ClaimIQ 在 CheckThat! 2025:比較提示與微調語言模型在驗證數值聲明上的表現
ClaimIQ at CheckThat! 2025: Comparing Prompted and Fine-Tuned Language Models for Verifying Numerical Claims
September 15, 2025
作者: Anirban Saha Anik, Md Fahimul Kabir Chowdhury, Andrew Wyckoff, Sagnik Ray Choudhury
cs.AI
摘要
本論文介紹了我們為CLEF 2025 CheckThat!實驗室任務三所開發的系統,該任務專注於利用檢索到的證據來驗證數值和時間聲明。我們探索了兩種互補的方法:使用指令微調的大型語言模型(LLMs)進行零樣本提示,以及採用參數高效的LoRA進行監督式微調。為了提升證據質量,我們研究了多種選擇策略,包括全文輸入和使用BM25與MiniLM進行前k句過濾。我們表現最佳的模型——基於LoRA微調的LLaMA——在英文驗證集上展現了強勁的性能。然而,測試集上的顯著下降凸顯了泛化能力的挑戰。這些發現強調了證據粒度與模型適應性對於實現穩健的數值事實驗證的重要性。
English
This paper presents our system for Task 3 of the CLEF 2025 CheckThat! Lab,
which focuses on verifying numerical and temporal claims using retrieved
evidence.
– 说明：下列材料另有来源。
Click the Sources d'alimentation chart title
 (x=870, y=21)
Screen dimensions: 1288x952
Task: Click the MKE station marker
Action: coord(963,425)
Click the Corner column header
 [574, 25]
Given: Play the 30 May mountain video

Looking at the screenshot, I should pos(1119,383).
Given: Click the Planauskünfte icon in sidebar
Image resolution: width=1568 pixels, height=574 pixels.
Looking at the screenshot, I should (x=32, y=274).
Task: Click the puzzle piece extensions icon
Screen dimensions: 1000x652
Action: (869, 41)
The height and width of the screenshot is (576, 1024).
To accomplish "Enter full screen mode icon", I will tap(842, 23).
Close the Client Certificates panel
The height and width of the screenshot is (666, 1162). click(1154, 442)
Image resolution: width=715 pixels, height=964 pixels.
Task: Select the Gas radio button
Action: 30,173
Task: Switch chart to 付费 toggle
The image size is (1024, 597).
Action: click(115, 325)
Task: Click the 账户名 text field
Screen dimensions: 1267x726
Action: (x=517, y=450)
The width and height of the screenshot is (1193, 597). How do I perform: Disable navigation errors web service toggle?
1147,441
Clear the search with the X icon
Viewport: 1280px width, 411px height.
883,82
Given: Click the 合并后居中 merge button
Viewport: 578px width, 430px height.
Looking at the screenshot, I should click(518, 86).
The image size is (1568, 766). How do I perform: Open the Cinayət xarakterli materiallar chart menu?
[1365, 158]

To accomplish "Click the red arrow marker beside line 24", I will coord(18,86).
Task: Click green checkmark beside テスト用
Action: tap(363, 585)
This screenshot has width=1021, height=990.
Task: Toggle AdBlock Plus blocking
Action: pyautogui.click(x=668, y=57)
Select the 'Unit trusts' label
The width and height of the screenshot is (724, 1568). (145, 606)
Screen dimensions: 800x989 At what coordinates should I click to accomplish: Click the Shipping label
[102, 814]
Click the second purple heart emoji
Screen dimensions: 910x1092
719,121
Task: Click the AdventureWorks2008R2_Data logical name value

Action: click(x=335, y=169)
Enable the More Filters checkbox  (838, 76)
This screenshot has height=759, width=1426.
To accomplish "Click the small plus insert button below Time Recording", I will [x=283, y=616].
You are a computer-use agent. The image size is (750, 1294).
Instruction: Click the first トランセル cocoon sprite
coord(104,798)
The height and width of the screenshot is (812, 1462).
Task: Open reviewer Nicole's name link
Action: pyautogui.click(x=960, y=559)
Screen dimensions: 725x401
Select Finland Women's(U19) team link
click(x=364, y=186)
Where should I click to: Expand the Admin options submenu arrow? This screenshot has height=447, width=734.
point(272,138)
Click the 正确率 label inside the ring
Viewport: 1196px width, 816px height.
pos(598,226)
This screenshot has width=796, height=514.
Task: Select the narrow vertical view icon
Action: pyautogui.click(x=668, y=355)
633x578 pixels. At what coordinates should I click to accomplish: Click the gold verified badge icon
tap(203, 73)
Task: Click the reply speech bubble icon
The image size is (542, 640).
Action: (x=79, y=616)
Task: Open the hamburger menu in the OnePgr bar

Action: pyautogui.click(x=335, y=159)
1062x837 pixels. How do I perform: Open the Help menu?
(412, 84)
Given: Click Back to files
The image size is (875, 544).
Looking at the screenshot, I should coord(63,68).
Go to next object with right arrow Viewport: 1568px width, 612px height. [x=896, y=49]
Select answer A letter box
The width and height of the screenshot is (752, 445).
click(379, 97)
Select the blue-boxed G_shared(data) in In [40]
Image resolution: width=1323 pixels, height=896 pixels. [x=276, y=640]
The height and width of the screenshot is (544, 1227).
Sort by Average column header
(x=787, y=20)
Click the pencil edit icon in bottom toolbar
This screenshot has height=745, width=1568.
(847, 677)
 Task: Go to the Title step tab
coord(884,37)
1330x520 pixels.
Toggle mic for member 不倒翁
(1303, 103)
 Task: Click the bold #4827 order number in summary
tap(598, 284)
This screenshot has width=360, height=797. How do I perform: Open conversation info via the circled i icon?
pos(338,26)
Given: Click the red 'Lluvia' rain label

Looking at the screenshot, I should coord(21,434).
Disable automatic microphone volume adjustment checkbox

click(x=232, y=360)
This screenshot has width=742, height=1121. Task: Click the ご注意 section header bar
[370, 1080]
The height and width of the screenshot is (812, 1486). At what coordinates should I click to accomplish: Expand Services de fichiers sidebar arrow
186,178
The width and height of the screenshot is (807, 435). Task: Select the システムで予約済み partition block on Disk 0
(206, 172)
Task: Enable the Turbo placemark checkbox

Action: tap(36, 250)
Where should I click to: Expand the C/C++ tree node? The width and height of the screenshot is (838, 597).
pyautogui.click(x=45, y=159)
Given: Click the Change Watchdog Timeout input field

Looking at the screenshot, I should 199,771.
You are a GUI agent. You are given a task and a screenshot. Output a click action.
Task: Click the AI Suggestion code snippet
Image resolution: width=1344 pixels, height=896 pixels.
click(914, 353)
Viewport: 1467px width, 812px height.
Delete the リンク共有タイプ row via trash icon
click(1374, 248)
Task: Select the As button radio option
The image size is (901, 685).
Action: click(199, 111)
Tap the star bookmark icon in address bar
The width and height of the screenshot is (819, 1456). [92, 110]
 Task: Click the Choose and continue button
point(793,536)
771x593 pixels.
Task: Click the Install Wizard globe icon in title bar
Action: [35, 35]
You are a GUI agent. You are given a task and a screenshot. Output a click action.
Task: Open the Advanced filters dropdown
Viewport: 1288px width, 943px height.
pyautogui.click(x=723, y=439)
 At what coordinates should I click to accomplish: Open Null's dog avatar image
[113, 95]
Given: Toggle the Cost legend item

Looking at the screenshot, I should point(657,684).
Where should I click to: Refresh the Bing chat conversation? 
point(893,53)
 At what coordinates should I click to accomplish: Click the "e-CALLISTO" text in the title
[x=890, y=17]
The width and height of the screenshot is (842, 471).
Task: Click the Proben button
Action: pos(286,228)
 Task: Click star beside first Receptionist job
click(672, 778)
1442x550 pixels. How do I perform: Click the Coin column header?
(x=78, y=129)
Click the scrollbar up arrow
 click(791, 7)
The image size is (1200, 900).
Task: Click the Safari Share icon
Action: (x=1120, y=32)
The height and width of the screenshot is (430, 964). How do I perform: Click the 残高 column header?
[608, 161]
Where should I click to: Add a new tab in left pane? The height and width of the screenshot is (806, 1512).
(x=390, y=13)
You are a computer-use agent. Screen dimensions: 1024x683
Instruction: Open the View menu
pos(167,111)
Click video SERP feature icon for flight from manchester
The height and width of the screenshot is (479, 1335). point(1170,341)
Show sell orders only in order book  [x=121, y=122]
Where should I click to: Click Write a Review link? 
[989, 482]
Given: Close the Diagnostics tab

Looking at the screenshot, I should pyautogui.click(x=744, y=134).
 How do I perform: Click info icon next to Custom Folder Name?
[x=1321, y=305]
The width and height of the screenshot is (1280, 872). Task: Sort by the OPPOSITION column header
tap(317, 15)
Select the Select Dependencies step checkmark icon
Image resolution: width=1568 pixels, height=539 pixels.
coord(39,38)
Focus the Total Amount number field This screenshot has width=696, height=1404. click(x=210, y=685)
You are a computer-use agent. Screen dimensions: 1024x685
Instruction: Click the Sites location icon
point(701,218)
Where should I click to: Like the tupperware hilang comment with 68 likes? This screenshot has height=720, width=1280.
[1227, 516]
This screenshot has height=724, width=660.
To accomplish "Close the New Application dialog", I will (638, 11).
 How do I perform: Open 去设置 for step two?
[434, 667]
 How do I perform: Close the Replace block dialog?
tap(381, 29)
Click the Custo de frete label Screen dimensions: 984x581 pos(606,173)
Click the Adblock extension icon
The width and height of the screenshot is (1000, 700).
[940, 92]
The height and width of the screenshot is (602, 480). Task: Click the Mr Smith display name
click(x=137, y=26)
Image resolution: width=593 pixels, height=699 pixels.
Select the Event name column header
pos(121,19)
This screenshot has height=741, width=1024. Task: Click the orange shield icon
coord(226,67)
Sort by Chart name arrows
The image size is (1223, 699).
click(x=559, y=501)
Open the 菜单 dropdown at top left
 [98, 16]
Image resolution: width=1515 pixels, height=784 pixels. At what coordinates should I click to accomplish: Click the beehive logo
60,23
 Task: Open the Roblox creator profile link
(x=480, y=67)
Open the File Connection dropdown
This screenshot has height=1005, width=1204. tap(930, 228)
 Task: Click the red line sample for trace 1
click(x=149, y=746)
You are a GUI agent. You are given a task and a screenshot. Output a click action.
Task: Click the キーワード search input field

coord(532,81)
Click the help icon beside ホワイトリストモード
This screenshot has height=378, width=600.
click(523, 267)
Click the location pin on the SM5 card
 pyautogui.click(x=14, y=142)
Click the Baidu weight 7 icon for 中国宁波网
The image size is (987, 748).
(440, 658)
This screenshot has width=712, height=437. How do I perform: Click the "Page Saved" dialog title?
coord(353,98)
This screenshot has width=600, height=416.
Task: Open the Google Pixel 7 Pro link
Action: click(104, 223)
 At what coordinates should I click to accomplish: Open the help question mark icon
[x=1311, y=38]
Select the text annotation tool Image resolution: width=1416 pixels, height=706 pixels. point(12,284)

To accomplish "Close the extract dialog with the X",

We explore two complementary approaches: zero-shot prompting with
instruction-tuned large language models (LLMs) and supervised fine-tuning using
parameter-efficient LoRA. To enhance evidence quality, we investigate several
selection strategies, including full-document input and top-k sentence
filtering using BM25 and MiniLM. Our best-performing model LLaMA fine-tuned
with LoRA achieves strong performance on the English validation set. However, a
notable drop in the test set highlights a generalization challenge. These
findings underscore the importance of evidence granularity and model adaptation
for robust numerical fact verification.